- Published on
A Simple Architecture for Crypto Trading Bot
- Authors
- Name
- Joshua Ali
- @Joshua472963523
Background
To gain an edge in algo trading, you first need to acquire large volumes of rich data, which allows you to develop sophisticated instruments for multi-timeframe analysis. Some key data includes raw trades, liquidations, candlesticks (Klines), and open interest candles. The trouble is that crypto exchanges typically do not allow you to poll raw trade or liquidation data — or at least not very far back. Therefore, you must rely on their WebSocket streams running 24/7 to ingest this data. Historical data is increasingly difficult to obtain from these exchanges, and some no longer offer downloadable liquidation data. This is problematic if you wish to backtest, as you won’t have access to an important part of the puzzle. It would be like trying to navigate through the desert with a faulty compass.
It is therefore important to develop dedicated services to collect, process, and manage this data at scale.
This post outlines a simple architecture I've developed for ingesting high-frequency raw data, as well as general data like Klines, from multiple crypto exchanges and efficiently managing the associated storage requirements.
Choosing the Right Database: QuestDB
After experimenting with various time-series databases, I found QuestDB to be an outstanding solution for high-frequency data ingestion, capable of handling millions of entries per second with exceptional performance. I was previously using TimeScaleDB but found it insufficiently optimised for the volume and speed required for real-time data ingestion.
I first learned about it in a blog post from quant Dean Markwick — who offers a mathematical approach to trading.
A major challenge you'll face is storage. You will need many gigabytes of disk space, even in the hundreds if you plan to store raw trades for many symbols across multiple exchanges spanning several months. With QuestDB, you can mitigate this by configuring Time-To-Live (TTL) on database tables to automatically purge data older than your specified retention period (e.g., 30 days).
Here's an example of how to create a trades table with TTL configuration:
CREATE TABLE IF NOT EXISTS trades (
symbol SYMBOL,
price DOUBLE,
quantity DOUBLE,
timestamp TIMESTAMP,
is_buyer_maker BOOLEAN,
exchange SYMBOL,
trade_id STRING,
value DOUBLE
) TIMESTAMP(timestamp)
PARTITION BY DAY
TTL 15 DAYS
DEDUP UPSERT KEYS(timestamp, trade_id, exchange, symbol);
This configuration provides several benefits:
- Automatic partitioning by day for optimal query performance
- Deduplication to prevent duplicate trade records
- Automatic cleanup of data older than 15 days
- Efficient indexing on timestamp for time-series queries
If your goal is to collect data indefinitely, especially for backtesting, then you can extend the TTL or even omit it.
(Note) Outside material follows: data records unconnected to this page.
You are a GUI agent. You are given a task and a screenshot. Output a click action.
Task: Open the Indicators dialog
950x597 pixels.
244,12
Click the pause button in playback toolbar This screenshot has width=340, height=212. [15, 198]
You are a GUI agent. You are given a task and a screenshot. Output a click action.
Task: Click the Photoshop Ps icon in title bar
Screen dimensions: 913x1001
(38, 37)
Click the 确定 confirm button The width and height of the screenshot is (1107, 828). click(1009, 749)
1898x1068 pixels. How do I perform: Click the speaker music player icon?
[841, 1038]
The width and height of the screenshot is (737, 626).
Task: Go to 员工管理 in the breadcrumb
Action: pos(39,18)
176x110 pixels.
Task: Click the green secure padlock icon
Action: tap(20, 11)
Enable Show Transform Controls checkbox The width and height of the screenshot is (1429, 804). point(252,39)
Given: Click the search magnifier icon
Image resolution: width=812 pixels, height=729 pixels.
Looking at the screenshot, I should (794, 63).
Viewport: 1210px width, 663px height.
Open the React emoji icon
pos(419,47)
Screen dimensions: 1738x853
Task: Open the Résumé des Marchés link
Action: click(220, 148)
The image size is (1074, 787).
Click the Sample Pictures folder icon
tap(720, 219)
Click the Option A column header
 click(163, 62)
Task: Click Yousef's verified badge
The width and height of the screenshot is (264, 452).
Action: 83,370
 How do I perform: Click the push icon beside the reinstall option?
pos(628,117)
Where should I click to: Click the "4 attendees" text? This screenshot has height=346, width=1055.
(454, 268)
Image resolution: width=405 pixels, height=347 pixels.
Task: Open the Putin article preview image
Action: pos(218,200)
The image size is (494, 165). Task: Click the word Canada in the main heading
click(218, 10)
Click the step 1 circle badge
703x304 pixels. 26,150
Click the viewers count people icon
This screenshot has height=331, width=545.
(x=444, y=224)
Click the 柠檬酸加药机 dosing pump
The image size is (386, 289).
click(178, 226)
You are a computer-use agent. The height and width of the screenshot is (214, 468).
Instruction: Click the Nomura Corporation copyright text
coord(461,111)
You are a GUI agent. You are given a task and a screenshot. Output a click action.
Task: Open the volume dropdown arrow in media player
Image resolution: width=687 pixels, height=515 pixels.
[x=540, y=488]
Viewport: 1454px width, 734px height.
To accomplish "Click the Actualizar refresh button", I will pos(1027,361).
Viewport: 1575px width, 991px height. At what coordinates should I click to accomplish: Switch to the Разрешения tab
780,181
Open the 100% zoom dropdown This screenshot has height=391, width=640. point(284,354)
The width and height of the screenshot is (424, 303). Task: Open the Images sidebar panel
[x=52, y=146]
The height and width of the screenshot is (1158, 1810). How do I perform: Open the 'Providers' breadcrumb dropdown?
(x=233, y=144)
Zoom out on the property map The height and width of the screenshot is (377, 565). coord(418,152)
You can also create more tables for the other data such as Klines, Open Interest, and Funding Rates, customising and partitioning according to your requirements. You can also create Materialized Views for quick access to this data. These are essentially new tables that aggregate the base table at specific intervals.
const intervals = [
{ name: '10s', partition: 'HOUR', ttl: '6h' },
{ name: '1m', partition: 'DAY', ttl: '7d' },
{ name: '5m', partition: 'DAY', ttl: '7d' },
{ name: '15m', partition: 'DAY', ttl: '7d' },
{ name: '30m', partition: 'DAY', ttl: '14d' },
{ name: '1h', partition: 'DAY', ttl: '30d' },
{ name: '4h', partition: 'DAY', ttl: '60d' },
{ name: '1d', partition: 'WEEK', ttl: '5w' }
];
// Create OHLC views for trades
for (const interval of intervals) {
const viewName = `trades_OHLC_${interval.name}`;
const createViewSQL = `
CREATE MATERIALIZED VIEW IF NOT EXISTS ${viewName}
WITH BASE trades REFRESH INCREMENTAL
AS (
SELECT
timestamp,
symbol,
exchange,
first(price) AS open,
max(price) AS high,
min(price) AS low,
last(price) AS close,
sum(quantity) AS volume,
sum(value) AS value
FROM trades
SAMPLE BY ${interval.name}
) PARTITION BY ${interval.partition} TTL ${interval.ttl};
`;
await this.executeHttpQuery(createViewSQL);
console.log(`Created materialized view: ${viewName}`);
}
The Utility of Each Data Source
Raw Trades
Volume Profile Analysis Construct precise volume profiles (histograms of volume at different price levels) over customised time ranges and price intervals. This enables identification of volume-based support and resistance levels like the Value Area.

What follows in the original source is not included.